Open Source AI Systems
This page brings together my open source projects focused on artificial intelligence systems, language model infrastructure, and the software patterns that support reliable AI applications.
These projects are distinct from front-end web development libraries and general-purpose utilities. They focus instead on the systems layer behind modern AI workflows: retrieval pipelines, structured contracts, evaluation, observability, and other reusable building blocks that help developers move from simple experiments to more durable implementations.
The goal of this collection is not to chase novelty for its own sake. It is to build practical, understandable tools that make AI systems easier to design, test, and extend over time. Where possible, the emphasis is on modular architecture, portability, and straightforward interfaces that can support experimentation without locking projects into a single vendor or framework.

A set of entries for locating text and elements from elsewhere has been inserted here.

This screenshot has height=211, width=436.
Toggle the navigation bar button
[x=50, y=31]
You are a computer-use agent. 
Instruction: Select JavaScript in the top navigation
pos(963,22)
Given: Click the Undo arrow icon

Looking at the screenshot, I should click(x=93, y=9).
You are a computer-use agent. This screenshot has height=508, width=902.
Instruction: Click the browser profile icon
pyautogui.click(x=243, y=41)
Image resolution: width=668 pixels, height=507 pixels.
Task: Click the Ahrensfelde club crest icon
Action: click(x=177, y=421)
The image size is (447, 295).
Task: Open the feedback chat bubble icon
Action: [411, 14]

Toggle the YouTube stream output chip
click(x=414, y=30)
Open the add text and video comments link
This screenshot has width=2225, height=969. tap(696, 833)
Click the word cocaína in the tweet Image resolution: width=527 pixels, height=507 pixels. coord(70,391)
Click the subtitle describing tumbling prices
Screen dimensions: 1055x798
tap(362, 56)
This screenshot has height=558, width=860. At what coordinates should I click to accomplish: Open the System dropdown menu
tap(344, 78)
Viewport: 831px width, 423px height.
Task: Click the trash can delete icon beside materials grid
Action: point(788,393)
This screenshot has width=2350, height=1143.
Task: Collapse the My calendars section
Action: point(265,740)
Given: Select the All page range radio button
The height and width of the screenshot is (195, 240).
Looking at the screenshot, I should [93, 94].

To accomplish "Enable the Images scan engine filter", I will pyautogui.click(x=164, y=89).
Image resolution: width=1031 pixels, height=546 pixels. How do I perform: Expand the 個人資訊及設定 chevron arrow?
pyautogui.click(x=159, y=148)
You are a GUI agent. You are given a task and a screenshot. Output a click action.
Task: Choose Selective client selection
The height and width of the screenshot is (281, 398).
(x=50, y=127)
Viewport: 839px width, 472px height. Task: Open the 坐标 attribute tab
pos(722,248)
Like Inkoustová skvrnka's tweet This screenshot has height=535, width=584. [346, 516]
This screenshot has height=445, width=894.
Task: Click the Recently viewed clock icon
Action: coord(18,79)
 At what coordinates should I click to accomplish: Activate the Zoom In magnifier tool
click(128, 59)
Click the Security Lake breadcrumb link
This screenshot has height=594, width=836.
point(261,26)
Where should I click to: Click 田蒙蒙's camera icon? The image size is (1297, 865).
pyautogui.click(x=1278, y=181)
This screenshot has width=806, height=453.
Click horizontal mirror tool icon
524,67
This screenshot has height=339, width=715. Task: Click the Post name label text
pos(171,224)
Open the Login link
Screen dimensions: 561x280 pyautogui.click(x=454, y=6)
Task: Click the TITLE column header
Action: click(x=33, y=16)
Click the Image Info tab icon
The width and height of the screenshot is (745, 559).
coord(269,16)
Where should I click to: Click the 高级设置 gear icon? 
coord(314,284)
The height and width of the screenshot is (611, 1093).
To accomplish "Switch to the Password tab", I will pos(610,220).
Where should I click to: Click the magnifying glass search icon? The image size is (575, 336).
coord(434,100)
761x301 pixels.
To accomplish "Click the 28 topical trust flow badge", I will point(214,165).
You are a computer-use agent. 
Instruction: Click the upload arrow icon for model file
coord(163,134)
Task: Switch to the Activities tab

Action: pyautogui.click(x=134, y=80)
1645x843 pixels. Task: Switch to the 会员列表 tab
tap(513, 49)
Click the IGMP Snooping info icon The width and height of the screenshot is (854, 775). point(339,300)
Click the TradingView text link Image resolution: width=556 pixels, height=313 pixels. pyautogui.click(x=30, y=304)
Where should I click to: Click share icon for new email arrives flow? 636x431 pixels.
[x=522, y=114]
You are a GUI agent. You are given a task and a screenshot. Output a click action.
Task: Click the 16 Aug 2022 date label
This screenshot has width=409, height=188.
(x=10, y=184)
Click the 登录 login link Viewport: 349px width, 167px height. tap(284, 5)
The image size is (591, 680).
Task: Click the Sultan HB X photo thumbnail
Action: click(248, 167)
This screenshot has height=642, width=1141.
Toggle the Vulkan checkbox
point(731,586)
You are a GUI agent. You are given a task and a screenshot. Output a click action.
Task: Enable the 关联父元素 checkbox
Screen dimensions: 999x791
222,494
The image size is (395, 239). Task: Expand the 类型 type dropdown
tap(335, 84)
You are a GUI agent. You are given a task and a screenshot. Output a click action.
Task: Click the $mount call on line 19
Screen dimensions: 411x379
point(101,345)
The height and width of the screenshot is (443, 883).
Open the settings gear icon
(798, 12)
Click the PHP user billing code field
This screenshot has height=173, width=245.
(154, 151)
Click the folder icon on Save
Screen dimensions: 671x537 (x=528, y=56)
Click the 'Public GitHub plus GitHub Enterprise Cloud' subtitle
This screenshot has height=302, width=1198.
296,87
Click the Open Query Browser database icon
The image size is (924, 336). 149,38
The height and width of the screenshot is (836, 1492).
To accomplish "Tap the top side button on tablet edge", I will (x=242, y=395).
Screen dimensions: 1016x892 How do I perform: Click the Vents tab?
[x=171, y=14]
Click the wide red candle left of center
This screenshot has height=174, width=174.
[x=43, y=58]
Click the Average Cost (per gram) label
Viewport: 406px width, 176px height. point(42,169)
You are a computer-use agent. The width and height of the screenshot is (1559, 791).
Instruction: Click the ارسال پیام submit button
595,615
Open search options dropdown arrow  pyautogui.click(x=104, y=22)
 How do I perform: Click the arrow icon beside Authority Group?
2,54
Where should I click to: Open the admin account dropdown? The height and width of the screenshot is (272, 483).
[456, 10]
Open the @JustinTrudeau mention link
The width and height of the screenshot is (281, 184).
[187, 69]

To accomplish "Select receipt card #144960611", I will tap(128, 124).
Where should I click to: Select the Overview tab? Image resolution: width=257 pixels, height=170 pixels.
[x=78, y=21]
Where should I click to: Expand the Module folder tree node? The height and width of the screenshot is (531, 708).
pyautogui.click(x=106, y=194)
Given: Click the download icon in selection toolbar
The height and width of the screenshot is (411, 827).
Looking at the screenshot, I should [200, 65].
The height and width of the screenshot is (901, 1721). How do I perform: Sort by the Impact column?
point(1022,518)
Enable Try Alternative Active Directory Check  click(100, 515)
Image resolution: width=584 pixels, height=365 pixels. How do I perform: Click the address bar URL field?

As this area grows, it will serve as a home for open source work related to retrieval-augmented generation, contract-based AI development, evaluation tooling, and other infrastructure-oriented projects. Some of these projects are intentionally minimal and starter-focused. Others will evolve into more capable systems over time. Together, they reflect an interest in AI not just as a set of models, but as an engineering discipline shaped by structure, reliability, and reuse.
Featured AI Systems Projects
RAG Starter
RAG Starter is a minimal Python boilerplate for retrieval-augmented generation. It is designed to give developers a clean starting point for building systems that combine language models with external knowledge.
Rather than tying the project to a single stack, RAG Starter uses an adapter-first design that separates core RAG logic from vector database implementations. This makes it easier to understand the architecture, swap components, and extend the system as requirements change.
The project includes the core elements needed to begin working with retrieval workflows, including chunking, embedding, retrieval, prompt building, and vector database adapters. It is intended as both a practical starting point and a reference architecture for developers exploring knowledge-driven AI applications.
Prompt Registry
Prompt Registry is a lightweight system for managing prompts as structured, versioned assets with built-in evaluation support. It provides a clear way to store, render, and test prompts using a consistent Python-based interface.
Rather than embedding prompts directly in application code, Prompt Registry introduces a registry layer that resolves prompts by name and version. This creates a separation between application logic and prompt logic, making systems easier to maintain and evolve over time.
The project treats prompts as first-class components of AI systems. Each prompt is defined in a structured format, supports variable validation, and can be paired with evaluation cases to test behavior across changes. This makes it possible to move from informal prompt iteration toward a more repeatable and measurable workflow.
Prompt Registry fits naturally alongside other infrastructure-oriented tools such as contract layers, evaluation pipelines, and observability systems. It is especially useful in projects where prompt stability, traceability, and iteration discipline matter.
The design is intentionally minimal. It avoids heavy abstractions in favor of clarity, portability, and ease of integration into existing systems. It can be used as a standalone tool or as part of a broader AI systems stack.
How This Collection Relates to the Broader Software Page
This page is a focused extension of the broader Open Source Software collection. While the software page includes larger-scope projects across different technical domains, this section narrows in on artificial intelligence systems and the infrastructure patterns behind them.